Sectional Semifinal Galesburg boys bball vs. Rock Island at Wharton Field house 1990 
Galesburg shocked the state beating a Rock Island team whose fan base had already purchased large amounts of tickets for the state quarterfinals in Champaign.  I think some of those fans in red and yellow sat in that balcony stunned for days after that win.  I was sitting next to Jay Redfern in the first row of the balcony on an overflow press table keeping stats.  Rocky threw the ball away with just a few seconds left to seal the win for Galesburg, and Jay and I both stood up, and high fived each other as Jay said “We’re going to win!!!!!”  It was the only time I’d ever seen him forget he was technically in a press section, but it was understandable under the circumstances.  I also think I was jumping up and down on the court behind Jason Shay trying to get in the camera view while he was giving his classic “I’m happy for my fellas” interview to Channel 8 sports after the game.

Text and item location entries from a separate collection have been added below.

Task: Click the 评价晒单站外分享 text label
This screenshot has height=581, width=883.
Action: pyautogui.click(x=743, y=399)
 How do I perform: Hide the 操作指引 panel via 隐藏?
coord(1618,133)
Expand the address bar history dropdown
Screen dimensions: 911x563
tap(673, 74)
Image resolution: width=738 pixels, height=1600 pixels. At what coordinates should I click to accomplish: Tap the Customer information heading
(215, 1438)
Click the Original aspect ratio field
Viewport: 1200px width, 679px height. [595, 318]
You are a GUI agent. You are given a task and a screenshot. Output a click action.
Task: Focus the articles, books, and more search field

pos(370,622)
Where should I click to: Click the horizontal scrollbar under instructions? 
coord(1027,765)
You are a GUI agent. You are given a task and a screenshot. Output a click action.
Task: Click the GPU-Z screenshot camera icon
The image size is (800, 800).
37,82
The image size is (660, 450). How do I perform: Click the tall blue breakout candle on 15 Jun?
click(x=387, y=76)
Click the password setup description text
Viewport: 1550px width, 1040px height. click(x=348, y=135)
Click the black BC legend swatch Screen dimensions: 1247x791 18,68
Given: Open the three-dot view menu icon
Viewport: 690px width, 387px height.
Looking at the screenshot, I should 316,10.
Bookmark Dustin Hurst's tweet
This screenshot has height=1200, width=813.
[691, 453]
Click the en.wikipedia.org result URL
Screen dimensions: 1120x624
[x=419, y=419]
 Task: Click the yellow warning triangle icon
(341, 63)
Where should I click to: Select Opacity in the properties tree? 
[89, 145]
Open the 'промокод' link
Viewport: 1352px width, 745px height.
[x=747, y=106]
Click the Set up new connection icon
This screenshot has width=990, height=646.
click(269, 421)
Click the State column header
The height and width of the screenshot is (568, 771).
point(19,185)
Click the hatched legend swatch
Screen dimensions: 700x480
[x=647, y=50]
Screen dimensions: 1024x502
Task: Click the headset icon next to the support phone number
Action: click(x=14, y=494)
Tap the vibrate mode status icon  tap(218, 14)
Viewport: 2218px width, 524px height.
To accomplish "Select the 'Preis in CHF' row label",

State football playoffs Galesburg vs. Joliet Catholic 1991  Mike Alstott
Galesburg had lost only to Richwoods the first game of the season, and had a loaded backfield with Jerry Cato, TJ Pendleton, Craig Foxall, and Sean Kane at QB.  It snowed like crazy the day of the game in Galesburg, and Mike Alstott scored four touchdowns in a dominating performance for Joliet Catholic.  Alstott is the only athlete that I know I’ve seen play in person in high school, college and the pro ranks.

Boys tennis sectional 1993  Nate Bobafchak over Eric Adler (Moline)
You don’t often think of great coaching strategy needed in tennis, but Coach Bill Sargeant pulled off a brilliant move at the seeding meeting to set this up.  He made the difficult decision to break up the Bobafchak brothers (Nate and Mark) as a doubles team and put Nate in singles instead.  Moline was dominant and went on to win state, but Nate upset Adler in the qualifying round, so Moline only took five of their six (one singles, two doubles teams) players to state.

Of course all these memories involve others because my only personal contribution as a GHS varsity athlete was on the tennis team.  I was a doubles specialist, and played #3 varsity or #1 JV doubles, but I did go 2-0 in my varsity singles career (at #6 both matches), so my dad likes to joke that my varsity singles winning percentage is a school record that can only be tied, but never broken.

My brother is a prolific reader. He reads 1-2 books each week. What books would you recommend that I buy him?
 An author that may or may not be on your brother’s radar is Donald Miller.  I really enjoyed his A Million Miles in a Thousand Years.  I also like most of Mitch Albom and John Feinstein’s stuff.